**WHAT THE TASK ASKS**
An exact transcript of the records is what this task asks for.

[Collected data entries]

<<<<

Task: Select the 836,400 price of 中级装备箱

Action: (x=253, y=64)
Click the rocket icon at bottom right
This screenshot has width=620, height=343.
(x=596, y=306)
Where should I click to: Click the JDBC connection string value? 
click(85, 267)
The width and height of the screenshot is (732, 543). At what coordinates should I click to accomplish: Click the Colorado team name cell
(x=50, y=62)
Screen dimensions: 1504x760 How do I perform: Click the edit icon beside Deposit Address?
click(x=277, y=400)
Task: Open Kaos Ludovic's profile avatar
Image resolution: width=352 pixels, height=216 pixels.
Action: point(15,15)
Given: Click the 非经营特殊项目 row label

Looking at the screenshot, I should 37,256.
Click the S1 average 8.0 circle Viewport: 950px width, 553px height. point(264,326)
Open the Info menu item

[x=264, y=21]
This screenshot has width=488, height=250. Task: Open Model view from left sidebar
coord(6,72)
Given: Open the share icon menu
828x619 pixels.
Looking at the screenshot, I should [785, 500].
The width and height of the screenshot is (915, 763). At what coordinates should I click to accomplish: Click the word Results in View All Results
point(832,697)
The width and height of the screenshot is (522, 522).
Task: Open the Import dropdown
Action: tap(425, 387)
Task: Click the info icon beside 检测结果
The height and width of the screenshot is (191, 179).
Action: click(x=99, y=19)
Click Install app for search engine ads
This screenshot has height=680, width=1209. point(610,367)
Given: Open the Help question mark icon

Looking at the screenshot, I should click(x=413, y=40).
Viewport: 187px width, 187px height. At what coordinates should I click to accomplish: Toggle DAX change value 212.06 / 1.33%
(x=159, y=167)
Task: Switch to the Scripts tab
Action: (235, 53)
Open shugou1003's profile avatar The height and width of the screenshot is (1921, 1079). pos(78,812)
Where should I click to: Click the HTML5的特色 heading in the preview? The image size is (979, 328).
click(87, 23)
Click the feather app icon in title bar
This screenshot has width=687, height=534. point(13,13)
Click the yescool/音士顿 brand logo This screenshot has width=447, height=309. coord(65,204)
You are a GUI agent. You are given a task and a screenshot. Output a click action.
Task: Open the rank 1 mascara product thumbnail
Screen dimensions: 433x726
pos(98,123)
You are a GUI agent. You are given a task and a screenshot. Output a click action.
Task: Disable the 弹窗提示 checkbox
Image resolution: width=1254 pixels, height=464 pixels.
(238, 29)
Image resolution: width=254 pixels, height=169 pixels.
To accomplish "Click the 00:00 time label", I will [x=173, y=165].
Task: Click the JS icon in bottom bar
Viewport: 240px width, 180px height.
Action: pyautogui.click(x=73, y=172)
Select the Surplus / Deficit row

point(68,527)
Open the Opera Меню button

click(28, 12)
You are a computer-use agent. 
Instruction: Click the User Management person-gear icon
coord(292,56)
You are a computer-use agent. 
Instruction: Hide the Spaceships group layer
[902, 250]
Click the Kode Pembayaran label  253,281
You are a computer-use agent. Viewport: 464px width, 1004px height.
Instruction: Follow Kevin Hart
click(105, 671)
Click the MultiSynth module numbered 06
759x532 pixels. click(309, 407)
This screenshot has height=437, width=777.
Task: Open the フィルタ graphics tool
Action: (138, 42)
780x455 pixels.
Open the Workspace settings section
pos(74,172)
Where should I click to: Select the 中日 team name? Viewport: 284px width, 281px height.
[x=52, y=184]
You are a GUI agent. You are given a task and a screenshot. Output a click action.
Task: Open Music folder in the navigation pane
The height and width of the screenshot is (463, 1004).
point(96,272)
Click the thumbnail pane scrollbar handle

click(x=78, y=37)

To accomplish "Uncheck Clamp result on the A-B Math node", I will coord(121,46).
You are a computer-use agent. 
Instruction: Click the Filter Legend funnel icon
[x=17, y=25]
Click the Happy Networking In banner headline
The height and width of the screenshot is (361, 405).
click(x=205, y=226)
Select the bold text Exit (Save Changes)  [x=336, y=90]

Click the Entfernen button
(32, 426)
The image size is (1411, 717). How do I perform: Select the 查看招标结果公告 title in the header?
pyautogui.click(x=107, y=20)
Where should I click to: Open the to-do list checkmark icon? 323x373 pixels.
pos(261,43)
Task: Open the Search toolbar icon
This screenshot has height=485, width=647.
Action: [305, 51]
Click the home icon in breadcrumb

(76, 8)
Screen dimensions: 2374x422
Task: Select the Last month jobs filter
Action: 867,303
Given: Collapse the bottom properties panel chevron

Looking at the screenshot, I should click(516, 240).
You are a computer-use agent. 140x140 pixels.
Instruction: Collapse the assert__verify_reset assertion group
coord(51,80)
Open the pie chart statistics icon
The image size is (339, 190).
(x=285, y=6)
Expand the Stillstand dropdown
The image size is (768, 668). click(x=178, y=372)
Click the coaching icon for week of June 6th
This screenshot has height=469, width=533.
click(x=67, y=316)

>>>>

**SOLUTION BELOW**
Task: Select the 836,400 price of 中级装备箱

Action: (x=253, y=64)
Click the rocket icon at bottom right
This screenshot has width=620, height=343.
(x=596, y=306)
Where should I click to: Click the JDBC connection string value? 
click(85, 267)
The width and height of the screenshot is (732, 543). At what coordinates should I click to accomplish: Click the Colorado team name cell
(x=50, y=62)
Screen dimensions: 1504x760 How do I perform: Click the edit icon beside Deposit Address?
click(x=277, y=400)
Task: Open Kaos Ludovic's profile avatar
Image resolution: width=352 pixels, height=216 pixels.
Action: point(15,15)
Given: Click the 非经营特殊项目 row label

Looking at the screenshot, I should 37,256.
Click the S1 average 8.0 circle Viewport: 950px width, 553px height. point(264,326)
Open the Info menu item

[x=264, y=21]
This screenshot has width=488, height=250. Task: Open Model view from left sidebar
coord(6,72)
Given: Open the share icon menu
828x619 pixels.
Looking at the screenshot, I should [785, 500].
The width and height of the screenshot is (915, 763). At what coordinates should I click to accomplish: Click the word Results in View All Results
point(832,697)
The width and height of the screenshot is (522, 522).
Task: Open the Import dropdown
Action: tap(425, 387)
Task: Click the info icon beside 检测结果
The height and width of the screenshot is (191, 179).
Action: click(x=99, y=19)
Click Install app for search engine ads
This screenshot has height=680, width=1209. point(610,367)
Given: Open the Help question mark icon

Looking at the screenshot, I should click(x=413, y=40).
Viewport: 187px width, 187px height. At what coordinates should I click to accomplish: Toggle DAX change value 212.06 / 1.33%
(x=159, y=167)
Task: Switch to the Scripts tab
Action: (235, 53)
Open shugou1003's profile avatar The height and width of the screenshot is (1921, 1079). pos(78,812)
Where should I click to: Click the HTML5的特色 heading in the preview? The image size is (979, 328).
click(87, 23)
Click the feather app icon in title bar
This screenshot has width=687, height=534. point(13,13)
Click the yescool/音士顿 brand logo This screenshot has width=447, height=309. coord(65,204)
You are a GUI agent. You are given a task and a screenshot. Output a click action.
Task: Open the rank 1 mascara product thumbnail
Screen dimensions: 433x726
pos(98,123)
You are a GUI agent. You are given a task and a screenshot. Output a click action.
Task: Disable the 弹窗提示 checkbox
Image resolution: width=1254 pixels, height=464 pixels.
(238, 29)
Image resolution: width=254 pixels, height=169 pixels.
To accomplish "Click the 00:00 time label", I will [x=173, y=165].
Task: Click the JS icon in bottom bar
Viewport: 240px width, 180px height.
Action: pyautogui.click(x=73, y=172)
Select the Surplus / Deficit row

point(68,527)
Open the Opera Меню button

click(28, 12)
You are a computer-use agent. 
Instruction: Click the User Management person-gear icon
coord(292,56)
You are a computer-use agent. 
Instruction: Hide the Spaceships group layer
[902, 250]
Click the Kode Pembayaran label  253,281
You are a computer-use agent. Viewport: 464px width, 1004px height.
Instruction: Follow Kevin Hart
click(105, 671)
Click the MultiSynth module numbered 06
759x532 pixels. click(309, 407)
This screenshot has height=437, width=777.
Task: Open the フィルタ graphics tool
Action: (138, 42)
780x455 pixels.
Open the Workspace settings section
pos(74,172)
Where should I click to: Select the 中日 team name? Viewport: 284px width, 281px height.
[x=52, y=184]
You are a GUI agent. You are given a task and a screenshot. Output a click action.
Task: Open Music folder in the navigation pane
The height and width of the screenshot is (463, 1004).
point(96,272)
Click the thumbnail pane scrollbar handle

click(x=78, y=37)

To accomplish "Uncheck Clamp result on the A-B Math node", I will coord(121,46).
You are a computer-use agent. 
Instruction: Click the Filter Legend funnel icon
[x=17, y=25]
Click the Happy Networking In banner headline
The height and width of the screenshot is (361, 405).
click(x=205, y=226)
Select the bold text Exit (Save Changes)  [x=336, y=90]

Click the Entfernen button
(32, 426)
The image size is (1411, 717). How do I perform: Select the 查看招标结果公告 title in the header?
pyautogui.click(x=107, y=20)
Where should I click to: Open the to-do list checkmark icon? 323x373 pixels.
pos(261,43)
Task: Open the Search toolbar icon
This screenshot has height=485, width=647.
Action: [305, 51]
Click the home icon in breadcrumb

(76, 8)
Screen dimensions: 2374x422
Task: Select the Last month jobs filter
Action: 867,303
Given: Collapse the bottom properties panel chevron

Looking at the screenshot, I should click(516, 240).
You are a computer-use agent. 140x140 pixels.
Instruction: Collapse the assert__verify_reset assertion group
coord(51,80)
Open the pie chart statistics icon
The image size is (339, 190).
(x=285, y=6)
Expand the Stillstand dropdown
The image size is (768, 668). click(x=178, y=372)
Click the coaching icon for week of June 6th
This screenshot has height=469, width=533.
click(x=67, y=316)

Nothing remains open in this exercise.